When Barrett attempted to have her tuition fees remitted in January, however, the union alleges that the law school “asserted to Ms. Barrett that LLM students are not eligible for fee remission,” even though the university was obligated by her union contract to pay it. The charge also alleges that the university then fired her from her position because of her refusal to relinquish her fee remission benefit.
The UC Office of the President and the law school both declined to comment on the case, saying it was a legal and personnel issue.
“I couldn’t understand why I wouldn’t be treated the same as Ph.D. students,” Barrett said. “You come in, and they do not market the programs as separate. You’re being admitted to the UC system.”
The 59 self-supporting programs in the UC system, eight of which are offered at UC Berkeley, are able to set their tuition at any amount. For example, UCLA’s dentistry program runs $70,000 a year, and its law program costs $55,500 annually. In contrast, the normal tuition for a graduate degree is just fewer than $16,000 for nonresidents. The programs have existed since 1996 and generate more than $100 million in fee revenue for the university annually.
“(This case) ties into what we’ve been working for recently with the fee hikes and the tuition hikes,” said Krista Cortes, a UC Berkeley graduate student in education and unit chair for the union. “This was a very egregious example of how this institution is becoming increasingly privatized.”

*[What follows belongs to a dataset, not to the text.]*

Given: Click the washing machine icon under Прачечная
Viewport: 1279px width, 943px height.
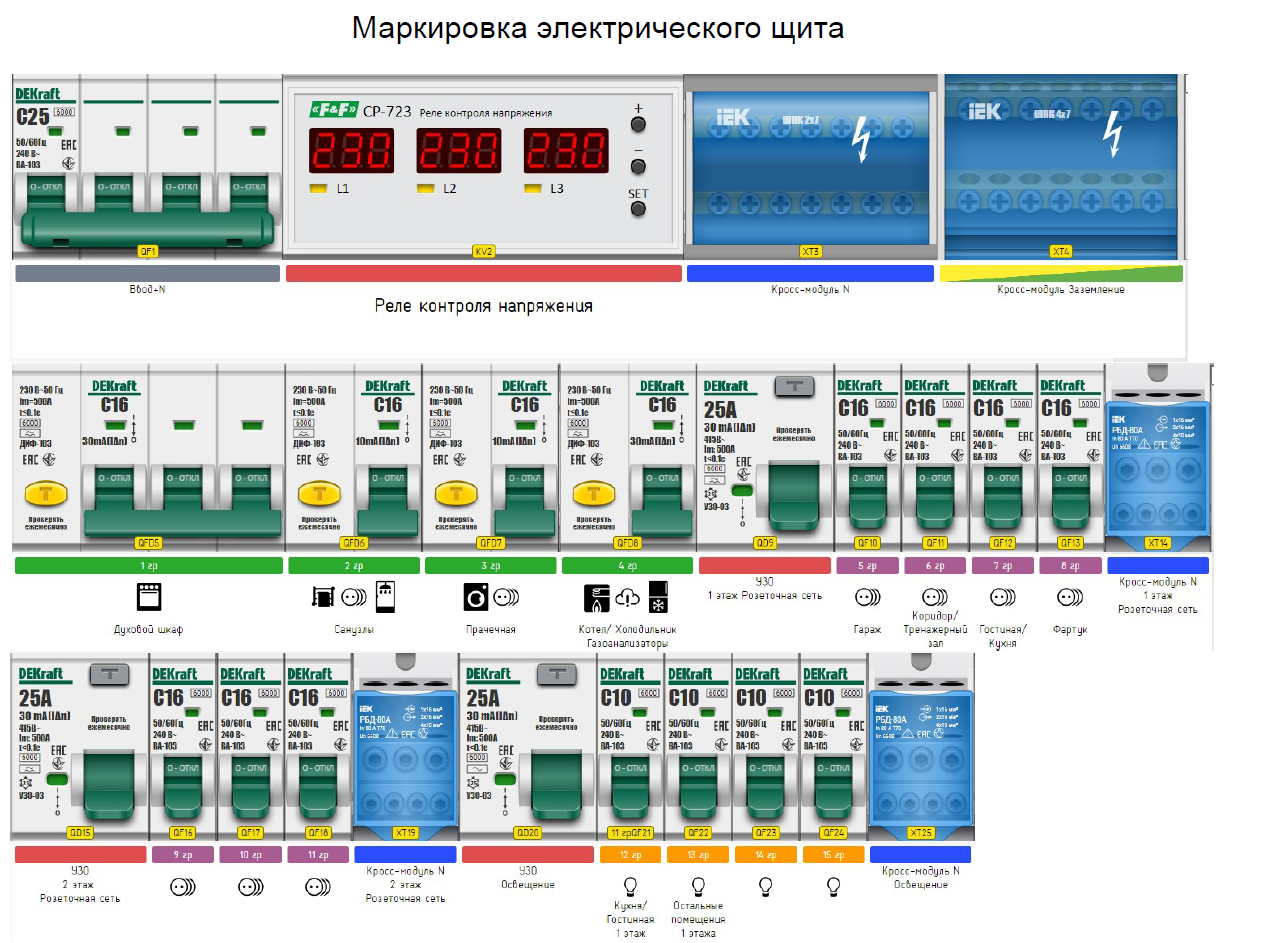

The union is seeking full compensation for Barrett’s tuition, including backpay and benefits, and modification of her student status and requests that the university “cease and desist from calling ‘self-supported programs private.’ ” If PERB finds that the case has an adequate factual basis, the board will issue its own charge, and it will attempt an informal settlement of the case. If the two parties fail to settle, the case will go before an administrative law judge.